Electric Universe theory presupposes that plasma and magnetic fields form stars,
because Birkeland currents thread through the galaxy. Those gigantic filaments stop
plasma from dispersing inside their light-years long helical coils. When electric current
density inside the filaments reaches a critical point, the plasma that carries current starts
to glow and to “pinch” into plasmoids that might eventually become stars.

When electric charge flow is weak, and nebular plasma contains only small quantities of
dust, only the stars “light up” in arc-mode discharges, leaving the background Interstellar
Media in dark mode. Where electrical stress is high, as in the Cygnus Loop, curling
filaments, jets, and gas clouds also light up. Dust and gas can reflect the light from
nearby stars, but the Cygnus Loop reveals characteristic filaments seen in laboratory
plasma experiments.

As written many times before, when plasma moves through a cloud of dust and gas (a
nebula), the cloud becomes ionized and electric charges flow. Electricity generates
electromagnetic fields that organize into coherent filaments known as Birkeland
currents, as mentioned above.
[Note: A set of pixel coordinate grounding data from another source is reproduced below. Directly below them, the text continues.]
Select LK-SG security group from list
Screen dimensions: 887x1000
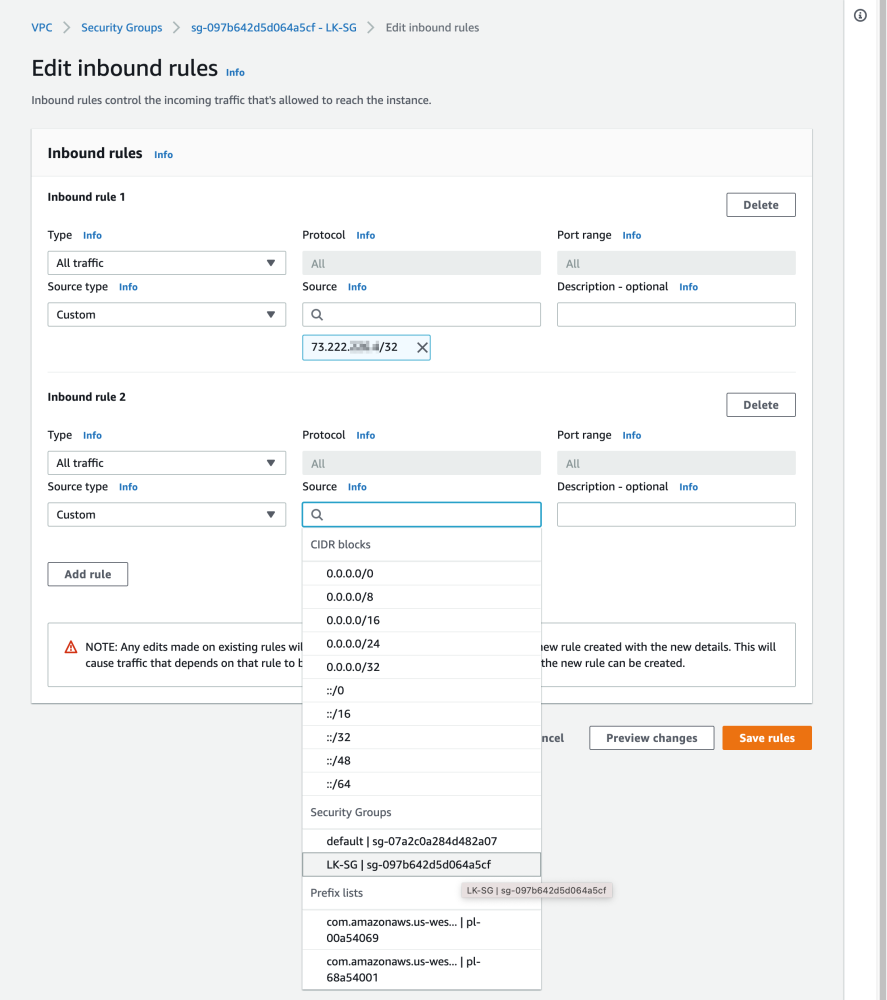tap(409, 865)
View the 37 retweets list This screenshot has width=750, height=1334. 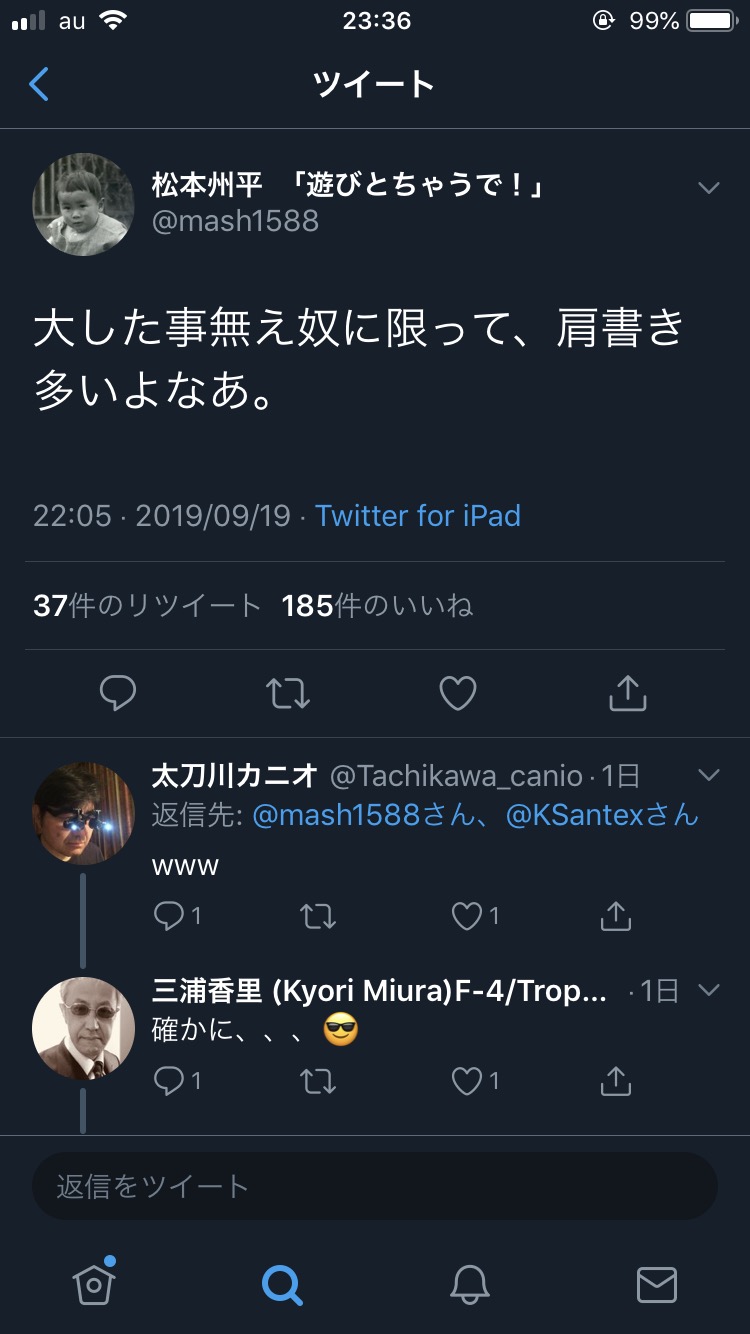[x=147, y=606]
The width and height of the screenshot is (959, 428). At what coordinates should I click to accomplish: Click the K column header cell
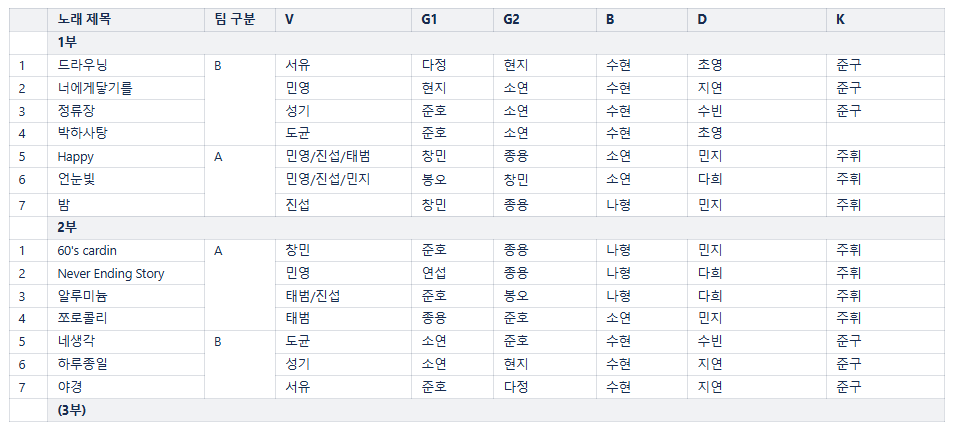click(840, 19)
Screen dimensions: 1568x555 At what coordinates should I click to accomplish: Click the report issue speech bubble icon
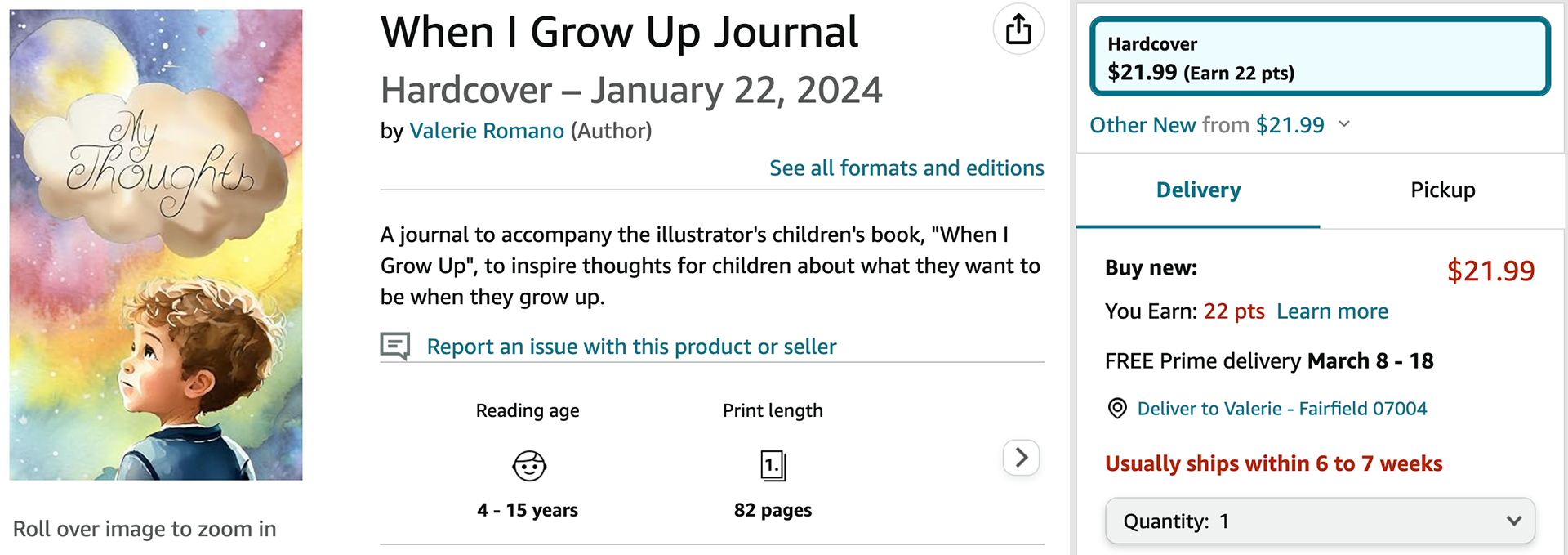(x=395, y=346)
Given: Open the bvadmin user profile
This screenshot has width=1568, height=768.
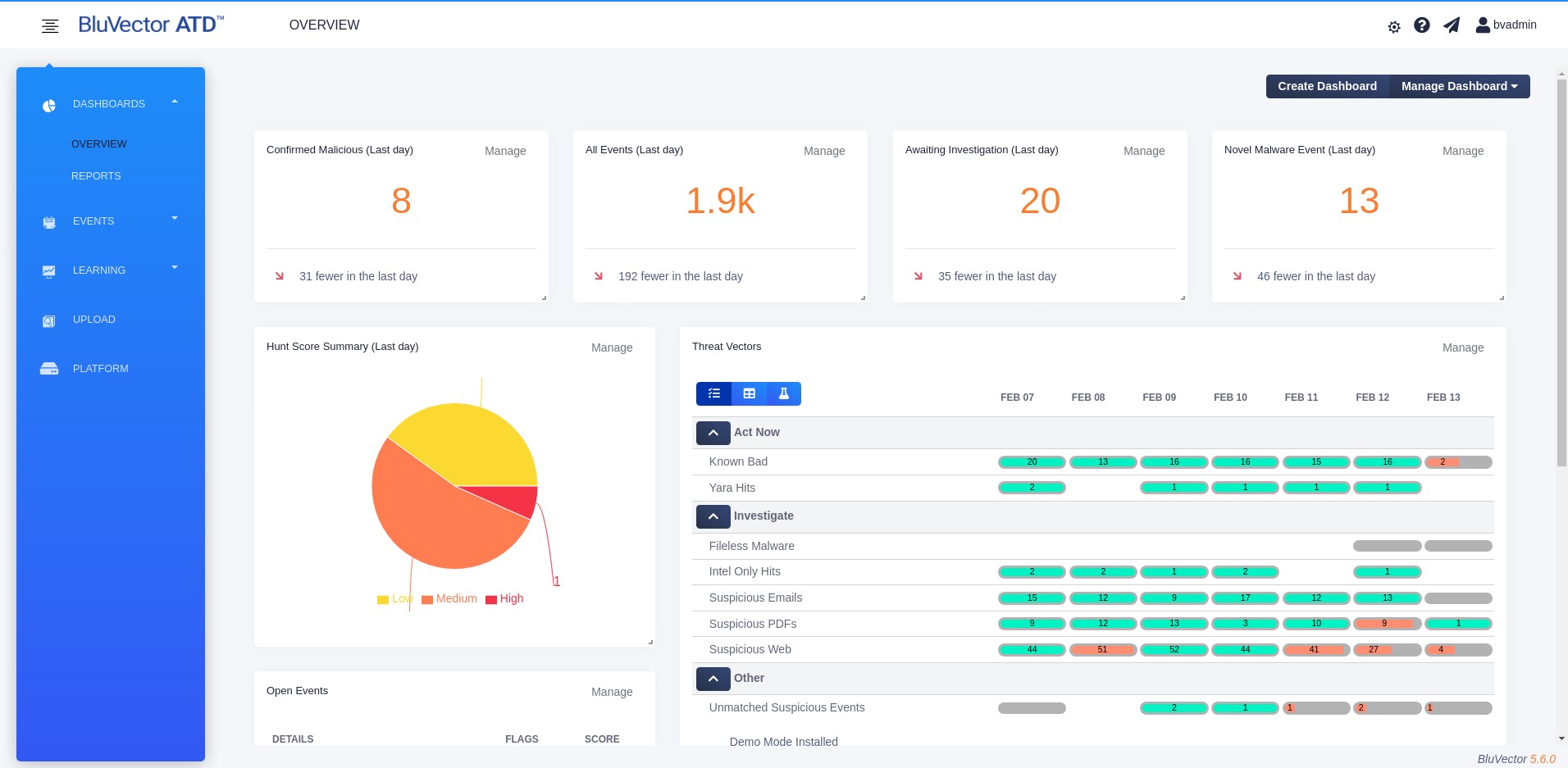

Charged particles in the filaments spiral along magnetic
fields, appearing as electrical vortices. The forces between these spinning Birkeland
currents pull them close together and wind them around each other into “plasma ropes”,
since they do not merge.

In the case of the Cygnus Loop, the unmistakable appearance of Birkeland currents is
clearly visible. The nebula’s overall configuration is an hourglass, and the shapes within
the nebula correspond to the formations that electric discharges in plasma create.